§ Task description
The data below should be restated word for word, pictures omitted.

§ Materials provided

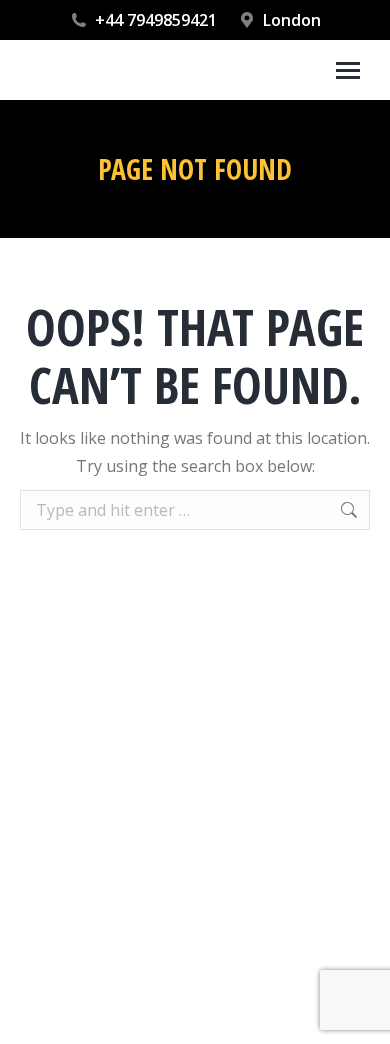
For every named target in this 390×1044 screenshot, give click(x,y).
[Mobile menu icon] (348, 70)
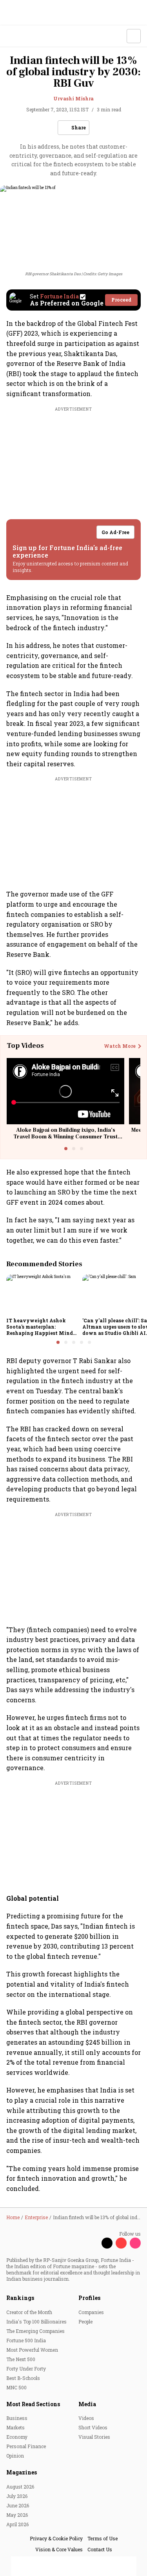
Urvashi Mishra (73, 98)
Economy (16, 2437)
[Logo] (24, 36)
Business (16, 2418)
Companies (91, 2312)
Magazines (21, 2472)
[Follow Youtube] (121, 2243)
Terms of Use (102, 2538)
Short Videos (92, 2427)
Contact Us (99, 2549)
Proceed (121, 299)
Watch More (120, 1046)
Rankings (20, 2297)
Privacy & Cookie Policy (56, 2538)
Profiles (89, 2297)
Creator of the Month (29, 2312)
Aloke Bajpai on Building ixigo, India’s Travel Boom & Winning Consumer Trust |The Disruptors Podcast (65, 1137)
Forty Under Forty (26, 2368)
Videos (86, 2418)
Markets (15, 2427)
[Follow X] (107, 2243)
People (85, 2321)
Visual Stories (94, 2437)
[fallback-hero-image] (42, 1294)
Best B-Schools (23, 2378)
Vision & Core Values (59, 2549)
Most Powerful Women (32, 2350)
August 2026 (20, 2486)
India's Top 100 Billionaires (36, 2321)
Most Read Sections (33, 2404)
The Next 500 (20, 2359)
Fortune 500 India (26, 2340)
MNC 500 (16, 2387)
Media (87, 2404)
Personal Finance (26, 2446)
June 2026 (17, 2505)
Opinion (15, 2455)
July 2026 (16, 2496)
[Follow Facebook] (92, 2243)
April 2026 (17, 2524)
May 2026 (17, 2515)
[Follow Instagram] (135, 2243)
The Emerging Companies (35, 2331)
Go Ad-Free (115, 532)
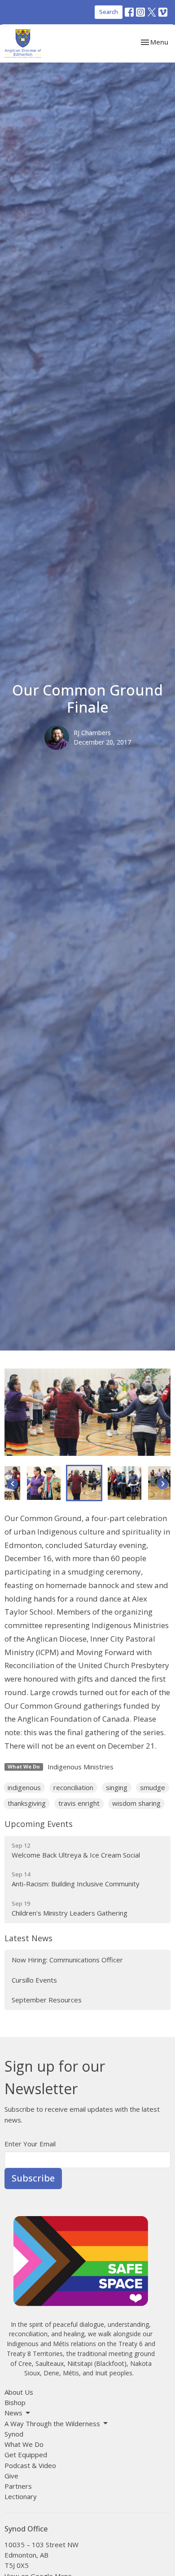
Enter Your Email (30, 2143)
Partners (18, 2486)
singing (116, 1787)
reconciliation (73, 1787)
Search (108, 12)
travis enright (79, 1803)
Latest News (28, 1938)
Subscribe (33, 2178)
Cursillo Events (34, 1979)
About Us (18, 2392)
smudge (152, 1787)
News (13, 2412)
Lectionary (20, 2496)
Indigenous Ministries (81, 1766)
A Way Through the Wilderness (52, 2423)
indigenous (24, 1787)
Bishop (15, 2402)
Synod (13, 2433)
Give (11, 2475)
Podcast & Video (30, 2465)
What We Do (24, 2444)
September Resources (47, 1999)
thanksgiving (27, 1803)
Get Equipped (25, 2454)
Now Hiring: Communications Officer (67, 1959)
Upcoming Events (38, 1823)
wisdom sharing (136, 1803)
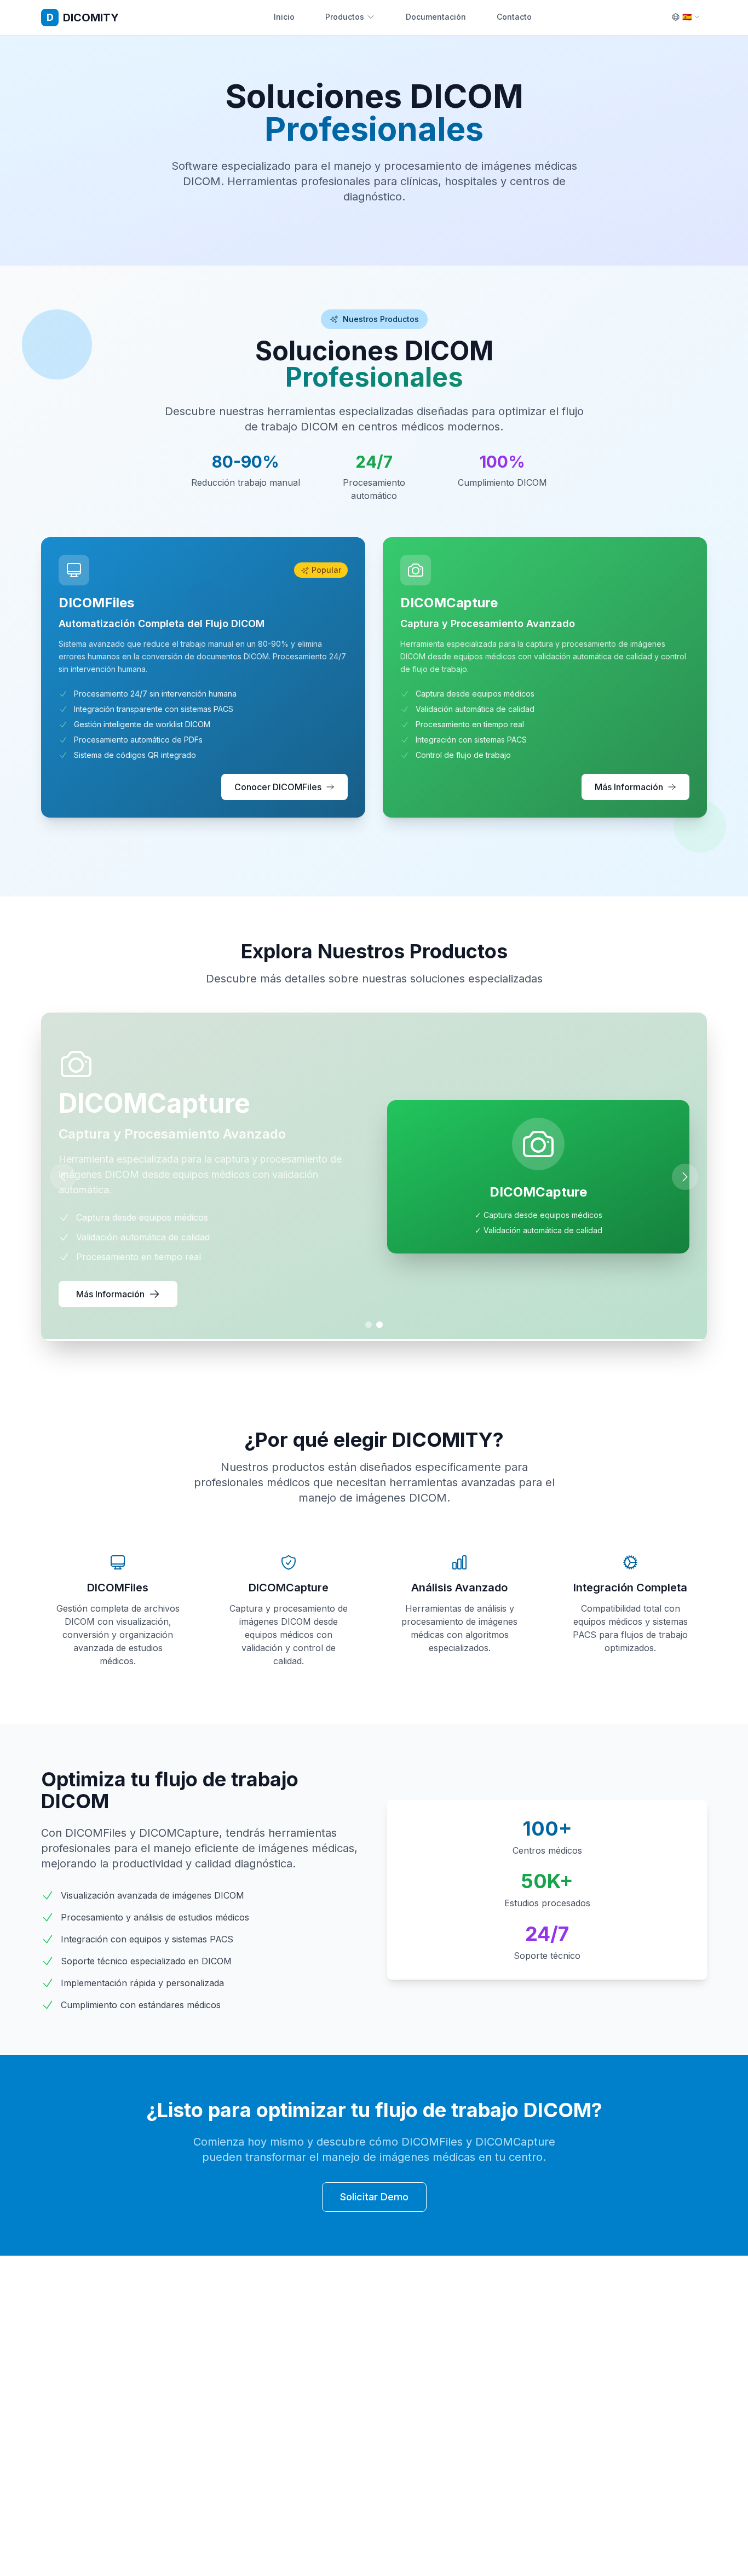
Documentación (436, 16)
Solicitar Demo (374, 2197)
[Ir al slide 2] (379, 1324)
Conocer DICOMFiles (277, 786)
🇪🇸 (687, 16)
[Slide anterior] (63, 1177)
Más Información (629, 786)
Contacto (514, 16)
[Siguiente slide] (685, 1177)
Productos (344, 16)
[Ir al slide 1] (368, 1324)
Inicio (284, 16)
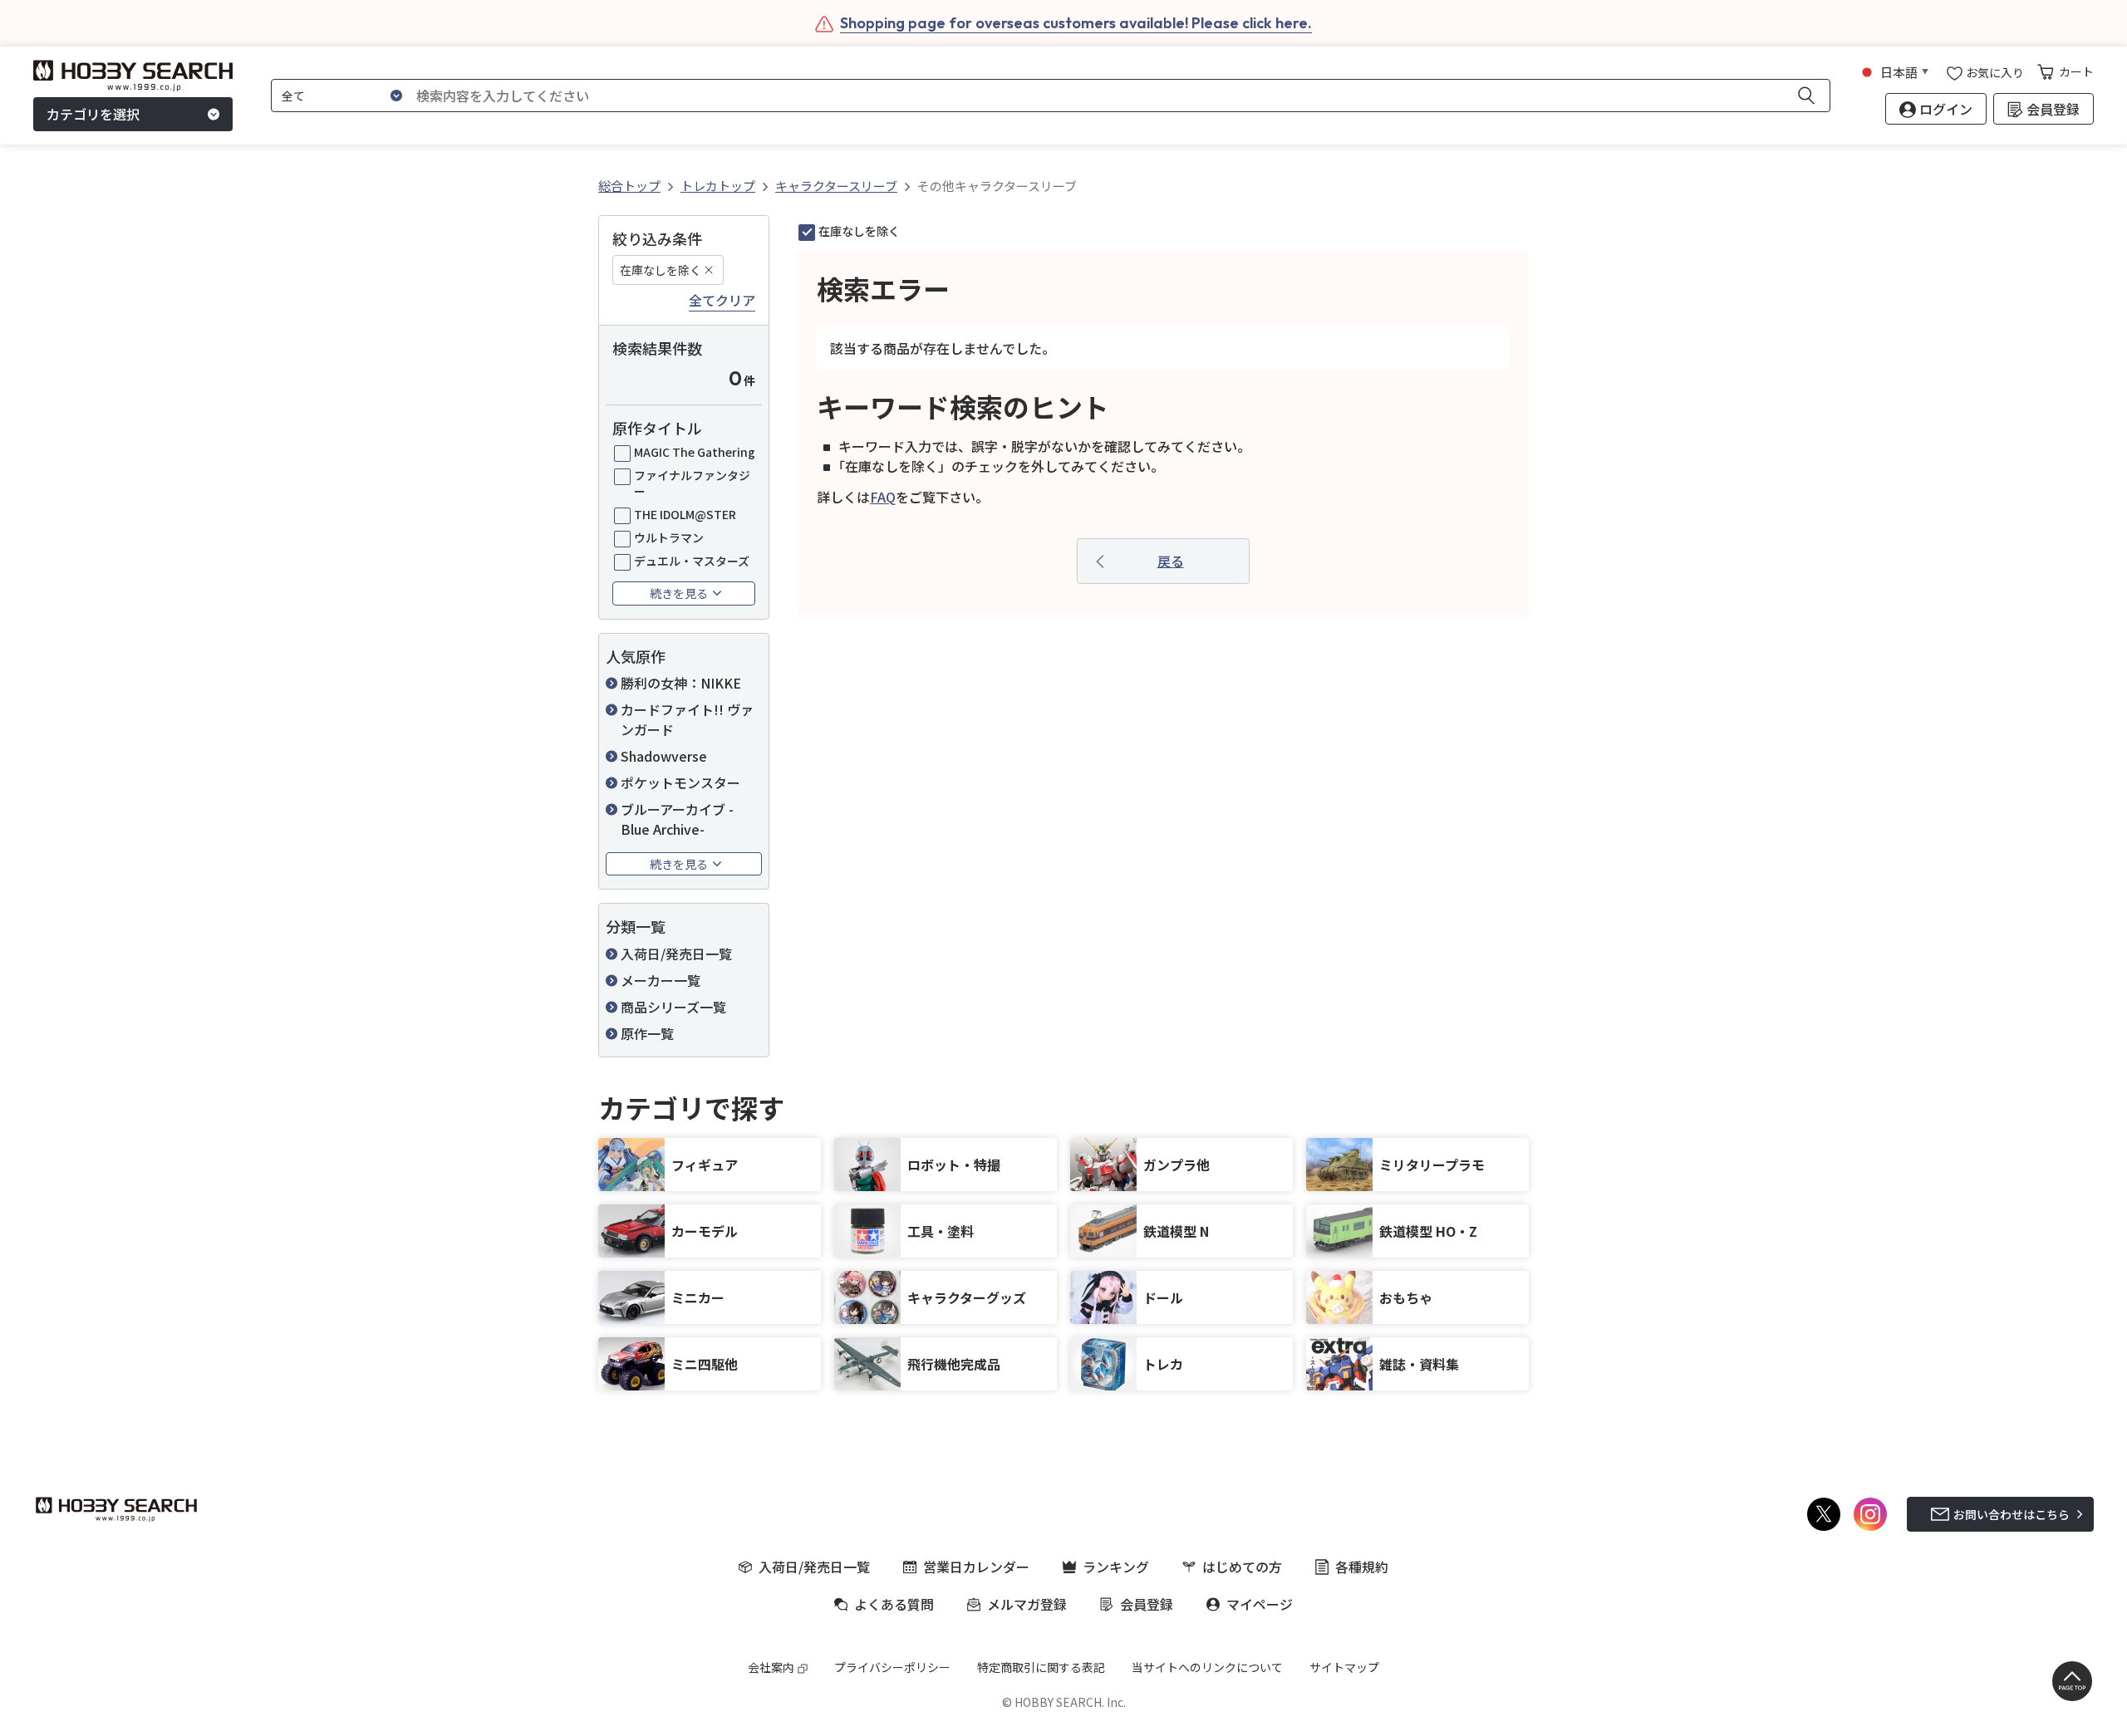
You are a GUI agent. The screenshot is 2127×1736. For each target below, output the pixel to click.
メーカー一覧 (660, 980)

§ Response below
For every named target in this 390×1044 screenshot, give click(x,y).
[Mobile menu icon] (348, 70)
Urvashi Mishra (73, 98)
Economy (16, 2437)
[Logo] (24, 36)
Business (16, 2418)
Companies (91, 2312)
Magazines (21, 2472)
[Follow Youtube] (121, 2243)
Terms of Use (102, 2538)
Short Videos (92, 2427)
Contact Us (99, 2549)
Proceed (121, 299)
Watch More (120, 1046)
Rankings (20, 2297)
Privacy & Cookie Policy (56, 2538)
Profiles (89, 2297)
Creator of the Month (29, 2312)
Aloke Bajpai on Building ixigo, India’s Travel Boom & Winning Consumer Trust |The Disruptors Podcast (65, 1137)
Forty Under Forty (26, 2368)
Videos (86, 2418)
Markets (15, 2427)
[Follow X] (107, 2243)
People (85, 2321)
Visual Stories (94, 2437)
[fallback-hero-image] (42, 1294)
Best B-Schools (23, 2378)
Vision & Core Values (59, 2549)
Most Powerful Women (32, 2350)
August 2026 (20, 2486)
India's Top 100 Billionaires (36, 2321)
Most Read Sections (33, 2404)
The Next 500 (20, 2359)
Fortune 500 India (26, 2340)
MNC 500 (16, 2387)
Media (87, 2404)
Personal Finance (26, 2446)
June 2026 (17, 2505)
Opinion (15, 2455)
July 2026 (16, 2496)
[Follow Facebook] (92, 2243)
April 2026 (17, 2524)
May 2026 (17, 2515)
[Follow Instagram] (135, 2243)
The Emerging Companies (35, 2331)
Go Ad-Free (115, 532)
Enter Your Email (30, 2143)
Partners (18, 2486)
singing (116, 1787)
reconciliation (73, 1787)
Search (108, 12)
travis enright (79, 1803)
Latest News (28, 1938)
Subscribe (33, 2178)
Cursillo Events (34, 1979)
About Us (18, 2392)
smudge (152, 1787)
News (13, 2412)
Lectionary (20, 2496)
Indigenous Ministries (81, 1766)
A Way Through the Wilderness (52, 2423)
indigenous (24, 1787)
Bishop (15, 2402)
Synod (13, 2433)
Give (11, 2475)
Podcast & Video (30, 2465)
What We Do (24, 2444)
September Resources (47, 1999)
thanksgiving (27, 1803)
Get Equipped (25, 2454)
Now Hiring: Communications Officer (67, 1959)
Upcoming Events (38, 1823)
wisdom sharing (136, 1803)
Documentación (436, 16)
Solicitar Demo (374, 2197)
[Ir al slide 2] (379, 1324)
Conocer DICOMFiles (277, 786)
🇪🇸 (687, 16)
[Slide anterior] (63, 1177)
Más Información (629, 786)
Contacto (514, 16)
[Siguiente slide] (685, 1177)
Productos (344, 16)
[Ir al slide 1] (368, 1324)
Inicio (284, 16)
You are a GUI agent. The screenshot is 2127×1736. For each target below, output the pixel to click.
メーカー一覧 (660, 980)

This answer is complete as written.